= Camp Algiers =

Immigration detention center in Louisiana, United States

Camp Algiers was a World War II internment camp located in New Orleans, Louisiana. It currently serves as a U.S. Border Patrol station.

== Development ==
After the Pearl Harbor attack on December 7, 1941, distrust towards Western Europe and Japan began to increase. Paranoia among Americans increased after the discovery that more than 1 million Germans were fleeing to countries in Latin America. FBI agents were ordered by the Roosevelt administration to capture alleged Nazis in Latin America and deport them to internment camps across the southern states of the U.S. Almost 20 countries in Latin America assisted in capturing approximately 5,000 Germans who fled to their countries; however, many of the detainees were innocent. Not only were Nazis being captured and sent to the camps, so were Jews and Hitler resistors.

== Controversy ==
=== Allegations ===
Reports have shown that dictators in Latin America would accuse people of being Nazis to receive pay from the U.S. government.
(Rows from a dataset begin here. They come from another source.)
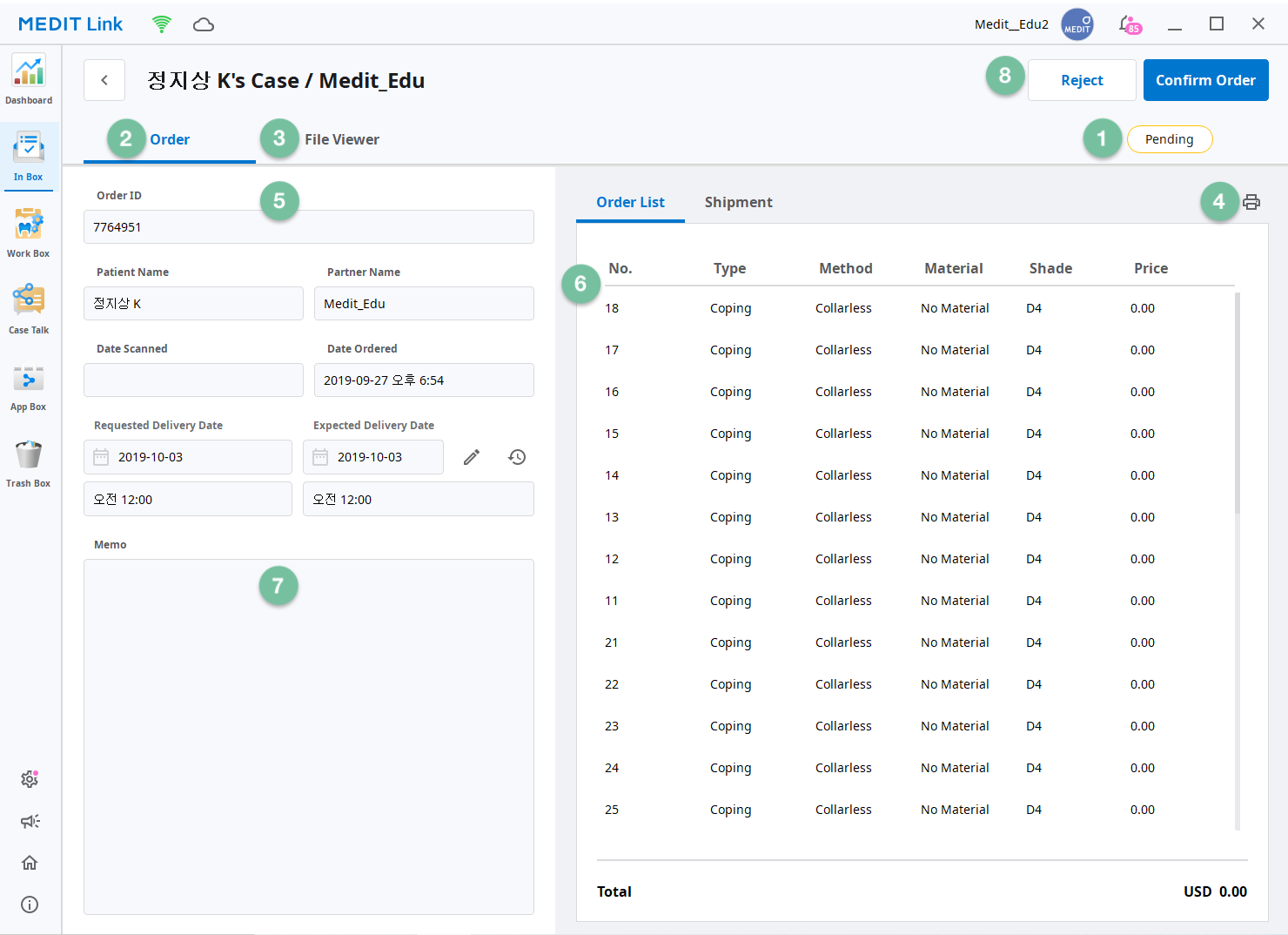The height and width of the screenshot is (935, 1288).
Task: Switch to the File Viewer tab
Action: click(341, 139)
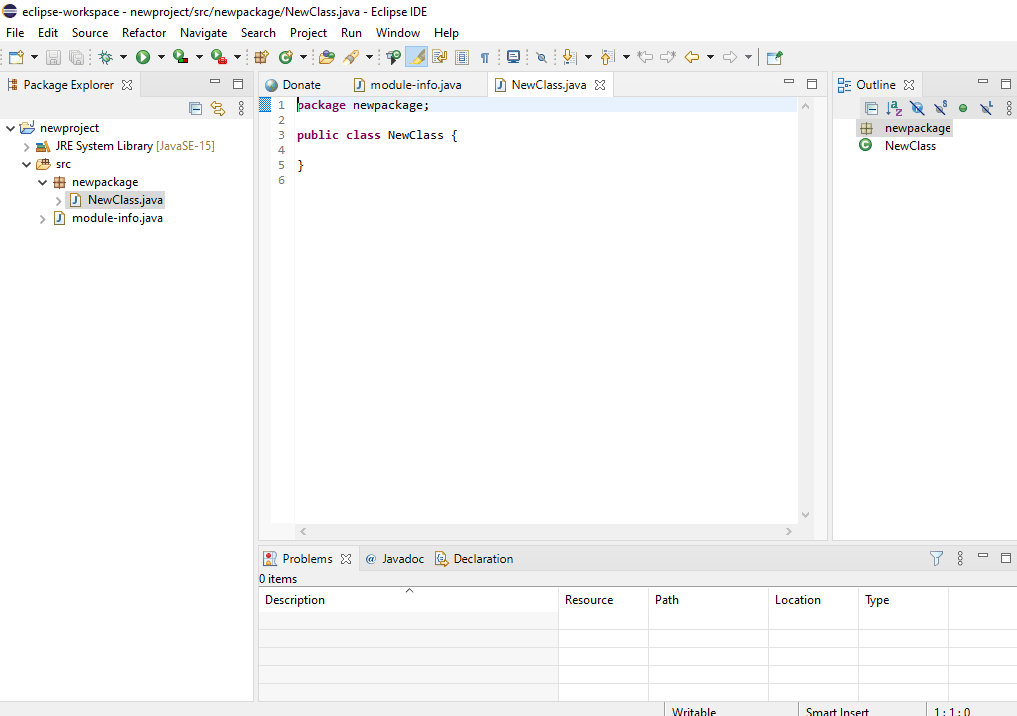This screenshot has width=1017, height=716.
Task: Click the New Java Package toolbar icon
Action: point(261,58)
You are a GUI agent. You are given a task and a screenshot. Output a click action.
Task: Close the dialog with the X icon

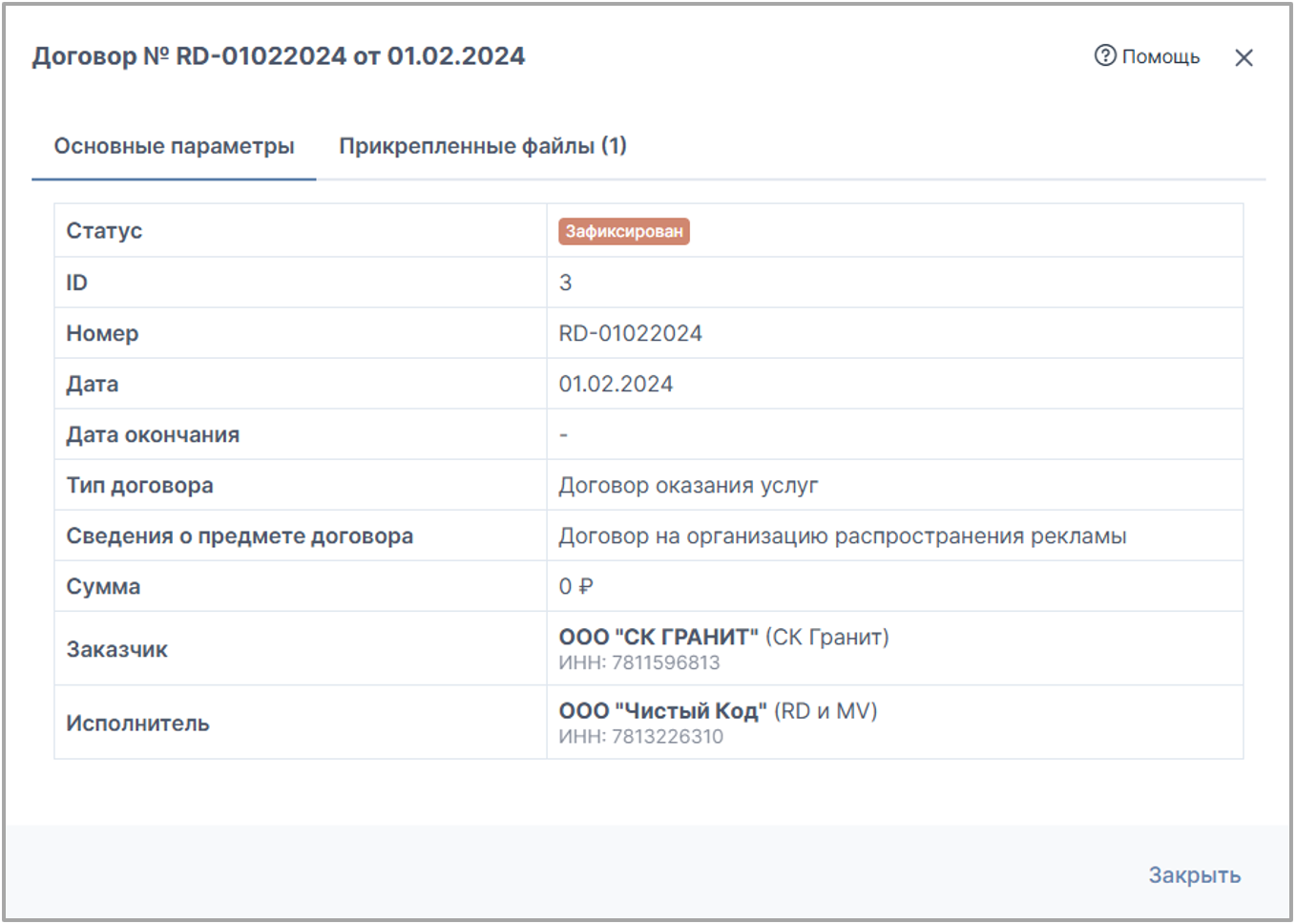[1244, 57]
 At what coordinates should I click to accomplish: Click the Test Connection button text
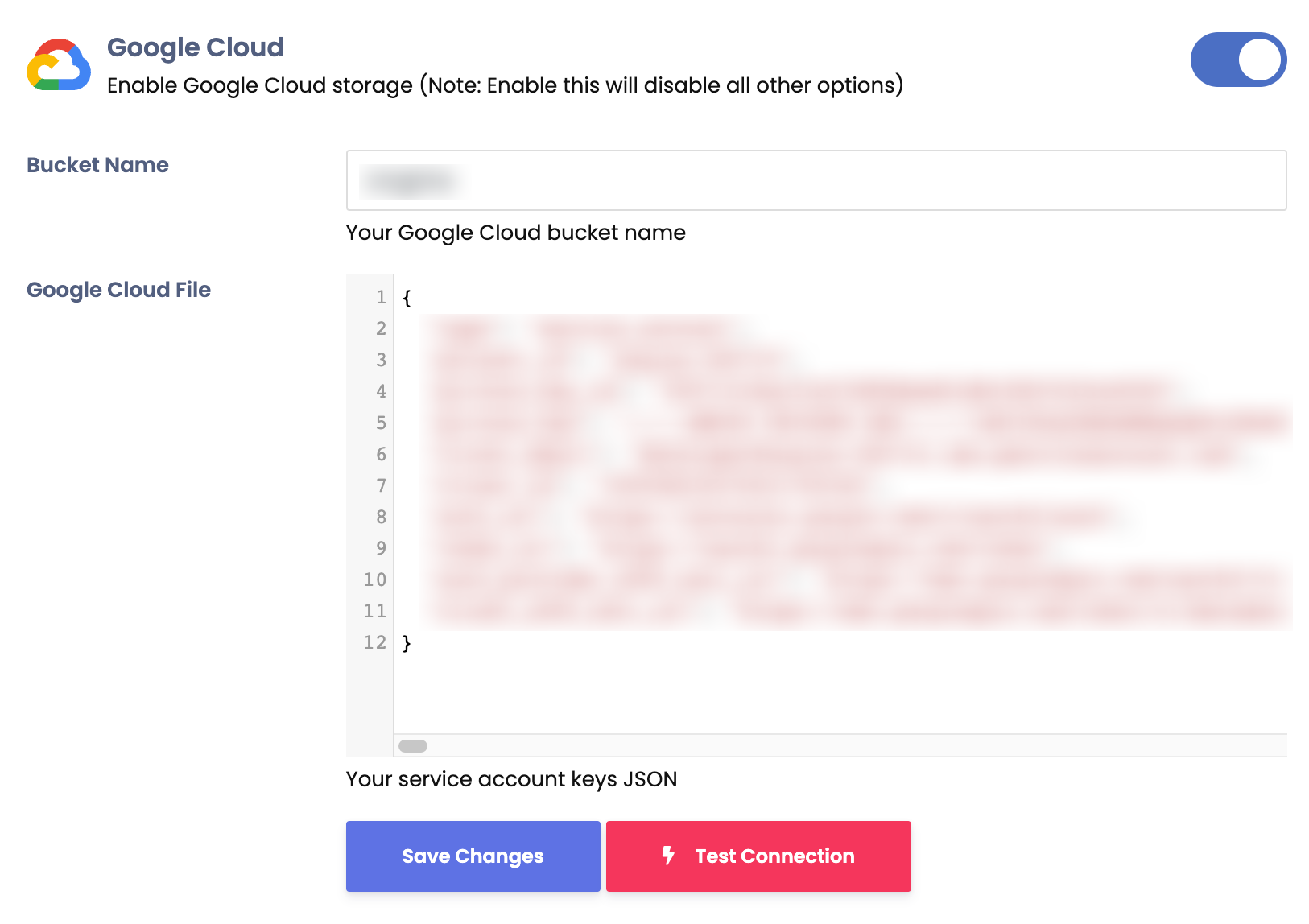click(x=774, y=856)
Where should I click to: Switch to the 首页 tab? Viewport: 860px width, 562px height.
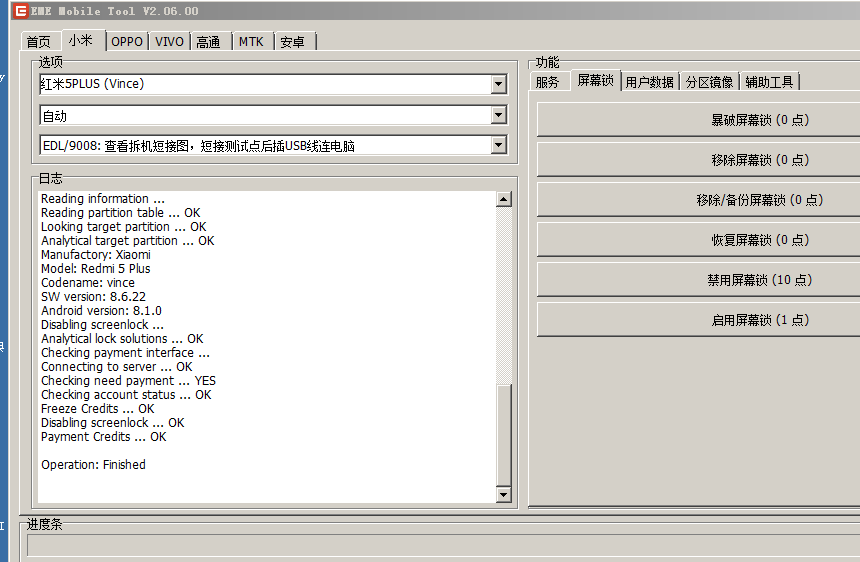(38, 42)
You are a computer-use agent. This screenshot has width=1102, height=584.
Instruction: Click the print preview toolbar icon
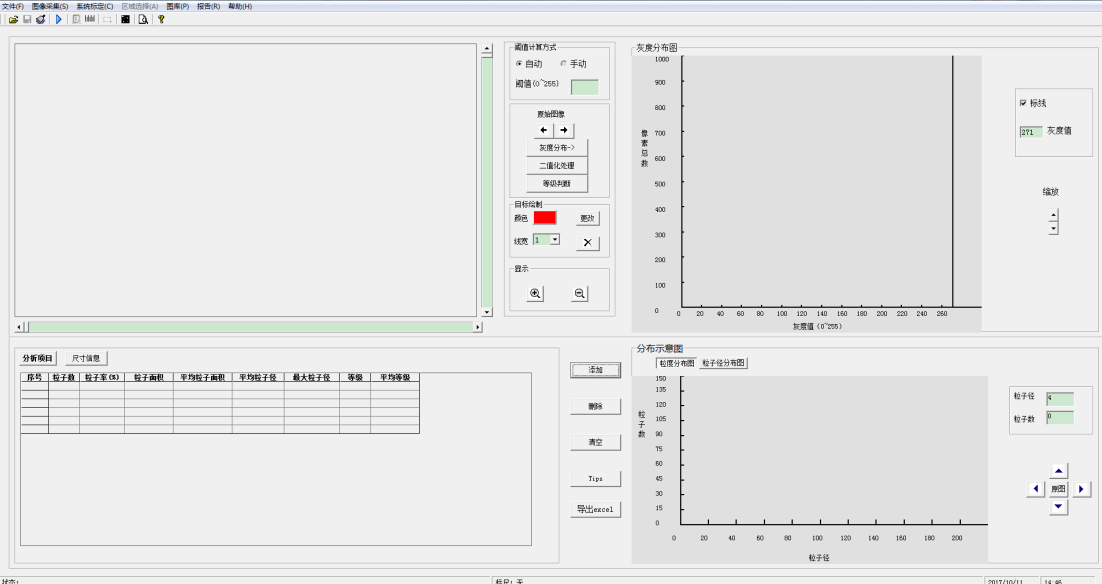coord(143,19)
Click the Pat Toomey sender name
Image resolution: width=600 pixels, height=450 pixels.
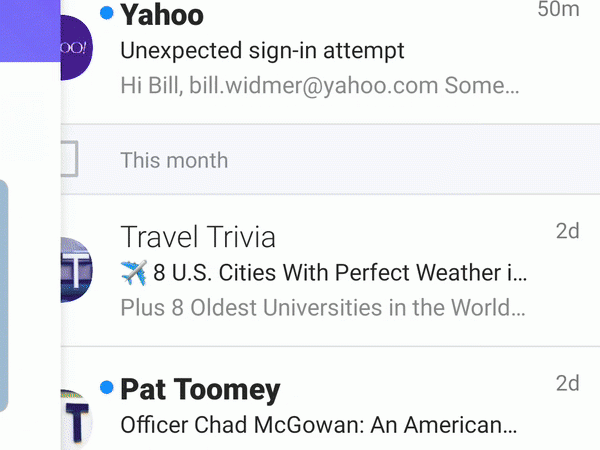(200, 389)
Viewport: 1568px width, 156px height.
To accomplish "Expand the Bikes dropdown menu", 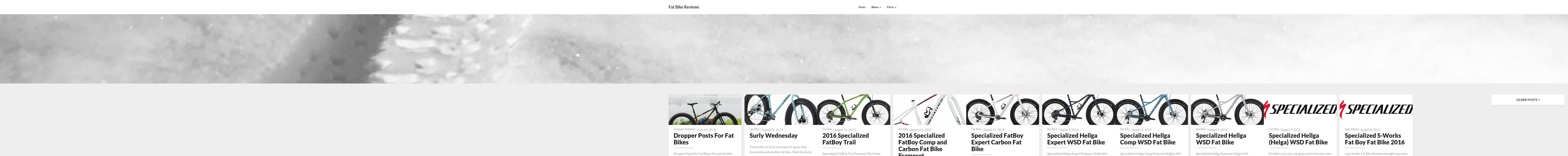I will point(876,7).
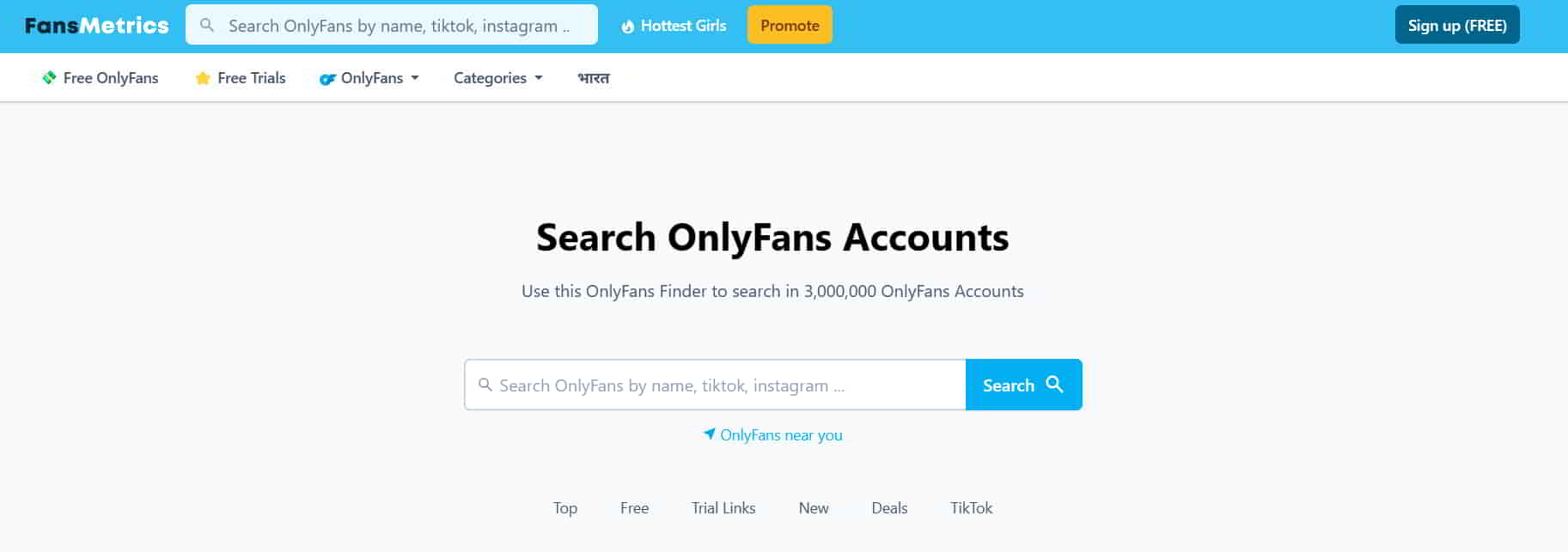Click the FansMetrics logo
Viewport: 1568px width, 552px height.
pos(96,26)
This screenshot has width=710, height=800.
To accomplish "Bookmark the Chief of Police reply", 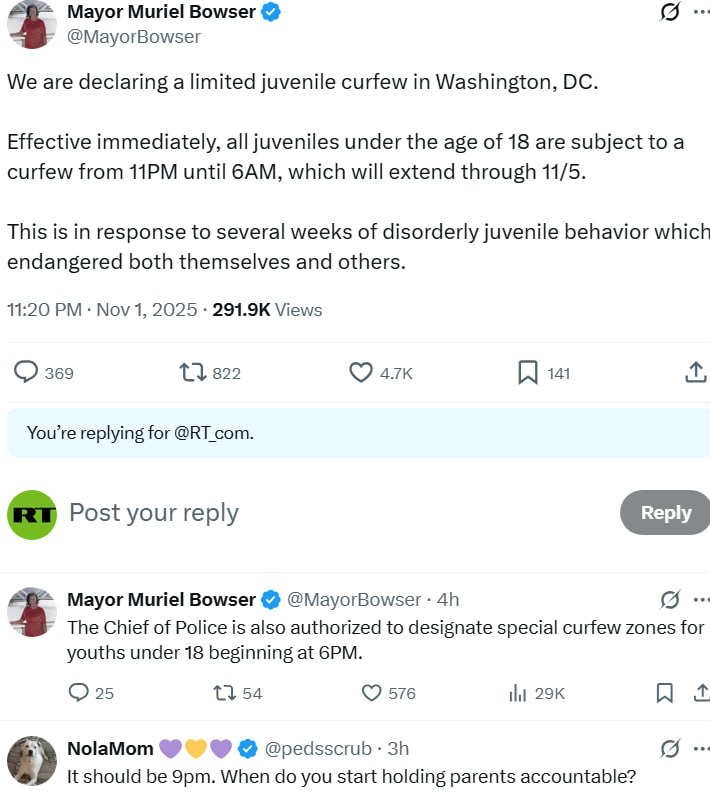I will pyautogui.click(x=665, y=693).
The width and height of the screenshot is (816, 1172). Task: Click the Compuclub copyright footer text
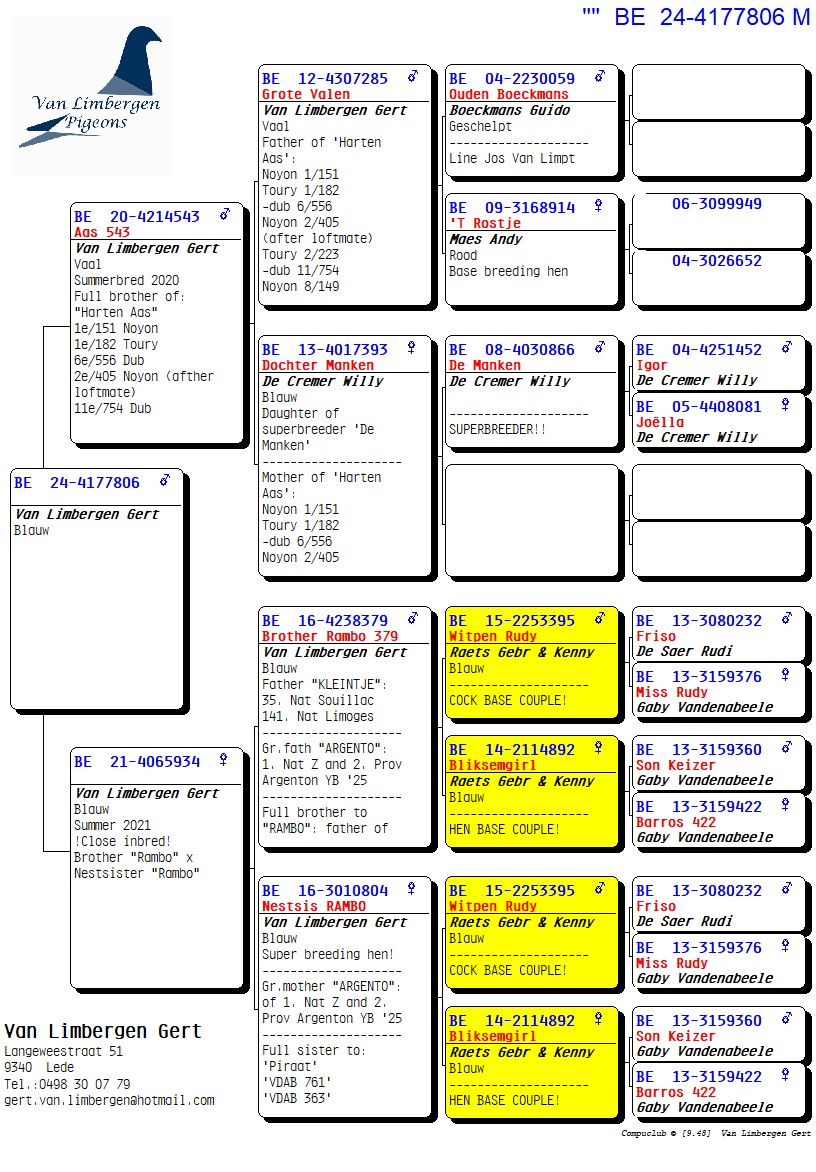click(x=716, y=1133)
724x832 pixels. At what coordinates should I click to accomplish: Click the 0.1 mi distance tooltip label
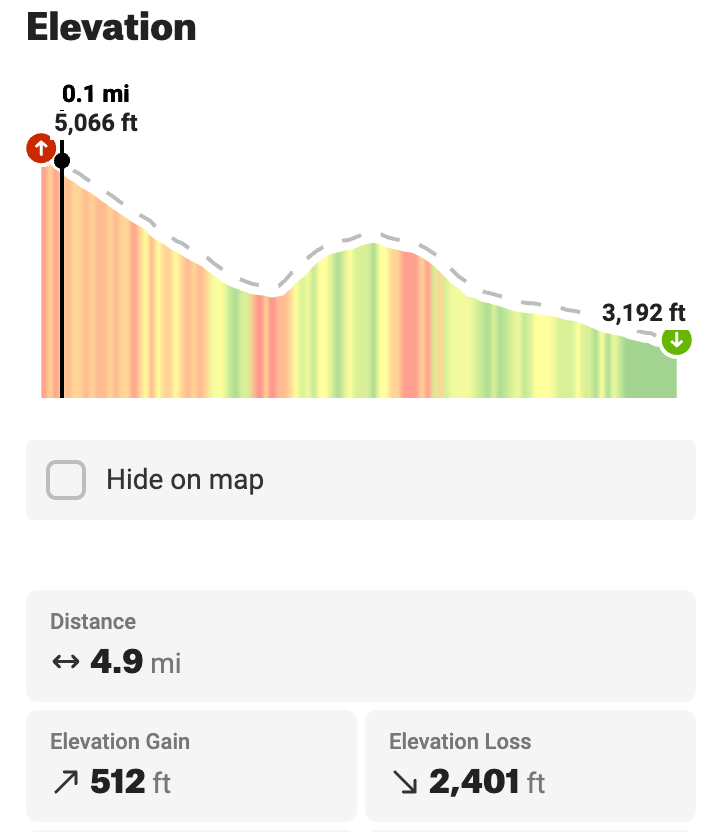pyautogui.click(x=96, y=95)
Some Latin American residents were accused and turned in by their government in order to gain their property and belongings.

=== Abuse ===
At these internment camps across the country, the U.S. government would allow the prisoners of war to fly their Swastika flags and sing Nazi songs at the camps in an effort to protect their freedom and welfare; however, due to the obligatory mix of opposing sides at the camps, this led to discrimination and attacks against the Jews who were held there. The National Refugee Service along with various Jewish organizations, when informed of the mistreatment of the Jewish and non-Jewish people, demanded that they be moved to Camp Algiers. Camp Algiers soon became known as 'the camp of the innocent' because about 81 Jews and non-Jews were sent there to escape harassment of Nazis at other camps. It contained a small library, musical instruments, tennis courts and a soccer field. The residents were allowed to shop locally in the french market and were encouraged to make and sell items there. The children were permitted to receive an education at Algiers elementary and high school.

== Outcome ==
In 1943, after 2 years of detainment, the Jewish internees were finally paroled. Jewish families in other cities became parolees-at-large (becoming a 'sponsor' for a refugee) and spoke out for their freedom. By the end of the year, they were allowed to leave the camps but could not return to their home countries because the war had not yet ended. By 1944, only 6 Jews were left residing at Camp Algiers. The war ended in 1945 and the facility was turned back into the New Orleans border patrol.

=== Present day ===
Most of the buildings have been demolished over the years, the largest ones being the barracks and hospital where internees were housed, have been torn down and a city park stands in their place. One remaining commanders house still stands. The remaining administration buildings are currently being used by the Department of Homeland Security.

=== Coverage ===
Due to the lack of coverage of the historical facility, many residents of the area are unaware of its history as an internment camp for Europeans trying to escape imprisonment during WWII. When asked about the history of the station, Border Patrol Agent Robert Rivet stated, "We've always been told here that the facility was used as an embarkation facility. The immigrant ships would come up the river, and pull over dockside. And the inspectors would go out and look for diseases on board the vessels and all for quarantine purposes. As far as some sort of camp, I've never heard that story."